O Ministério da Fazenda também apresentou um balanço das medidas disciplinares adotadas nos últimos anos. Desde 2023, foram concluídos sete processos disciplinares relacionados a irregularidades. Três servidores foram demitidos e, nos demais casos, houve aplicação de outras sanções administrativas no âmbito do Fisco.
Embora o comunicado não detalhe se esses processos têm relação direta com o caso investigado agora, o dado foi apresentado como exemplo de que há procedimentos internos para responsabilização.
Medidas cautelares ampliam alcance da investigação - As decisões determinadas pelo STF nesta terça-feira vão além das buscas e apreensões. Entre as medidas cautelares estão o uso de tornozeleira eletrônica por investigados, o afastamento do exercício de função pública, o cancelamento de passaportes e a proibição de deixar o país.

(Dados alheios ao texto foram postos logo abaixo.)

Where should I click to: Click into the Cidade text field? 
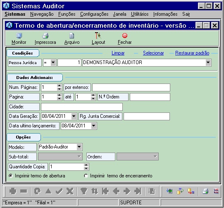pos(82,107)
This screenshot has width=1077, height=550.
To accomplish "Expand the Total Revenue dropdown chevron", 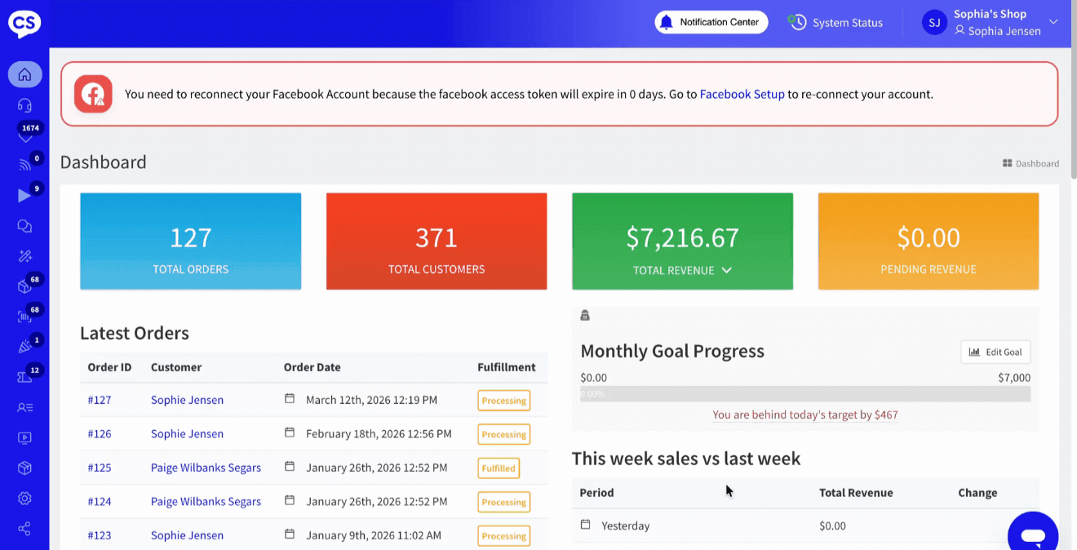I will click(x=726, y=270).
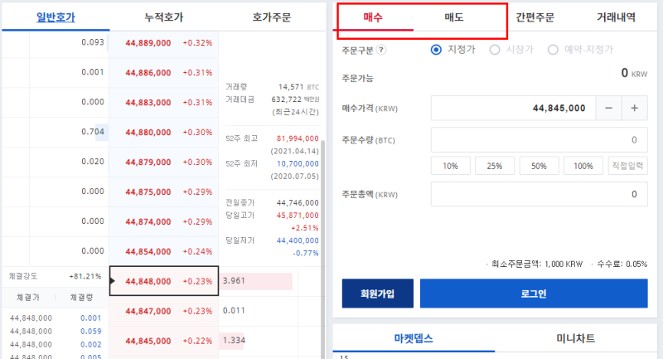The image size is (663, 359).
Task: Click the help icon beside 주문구분
Action: point(381,50)
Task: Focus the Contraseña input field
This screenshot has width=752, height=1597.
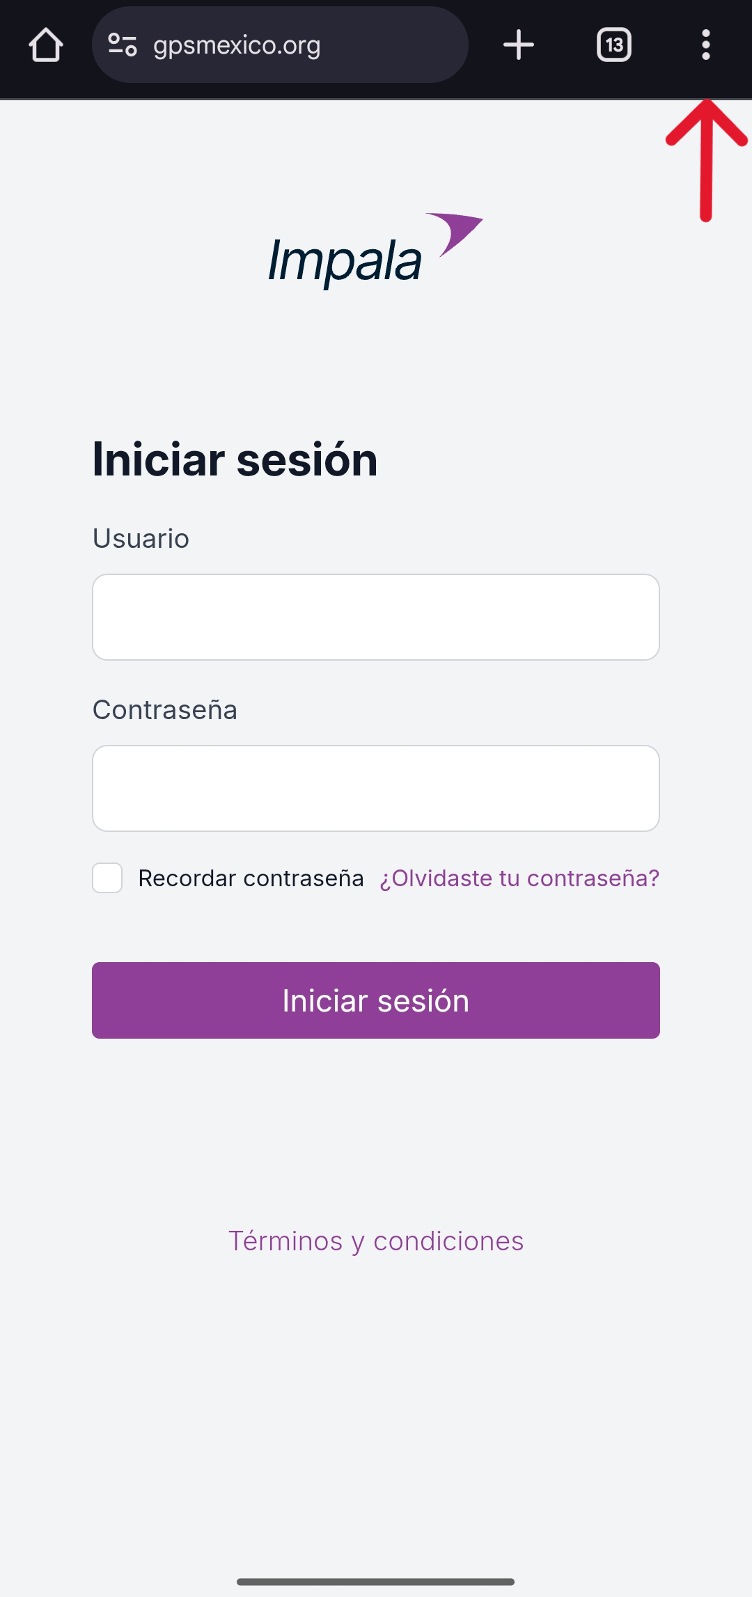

Essas determinações indicam que o Supremo considerou haver elementos suficientes para impor restrições enquanto as apurações seguem em curso. O objetivo é evitar interferências na investigação e garantir a aplicação da lei.
Até o momento, o comunicado não informa nomes de investigados nem detalha a quantidade de pessoas atingidas pelas medidas cautelares.
O que está em jogo - O caso coloca em discussão a proteção de dados fiscais no Brasil, especialmente quando envolve autoridades da República. Informações mantidas pela Receita Federal estão protegidas por sigilo e só podem ser acessadas dentro de critérios legais e funcionais específicos.
O fato de o Supremo Tribunal Federal ter solicitado uma auditoria direta nos sistemas do Fisco demonstra a gravidade da suspeita. A partir da identificação preliminar de desvios, a investigação passou a ter caráter judicial, com atuação da Polícia Federal e imposição de medidas restritivas.
A apuração continua e depende da análise do material apreendido e da conclusão da auditoria em curso. O Ministério da Fazenda afirmou que colabora com as investigações e mantém o compromisso com a proteção das informações sob responsabilidade da Receita Federal.
A expectativa é que, ao fim do processo, sejam esclarecidas as circunstâncias dos acessos considerados irregulares e identificados os responsáveis, caso as suspeitas sejam confirmadas.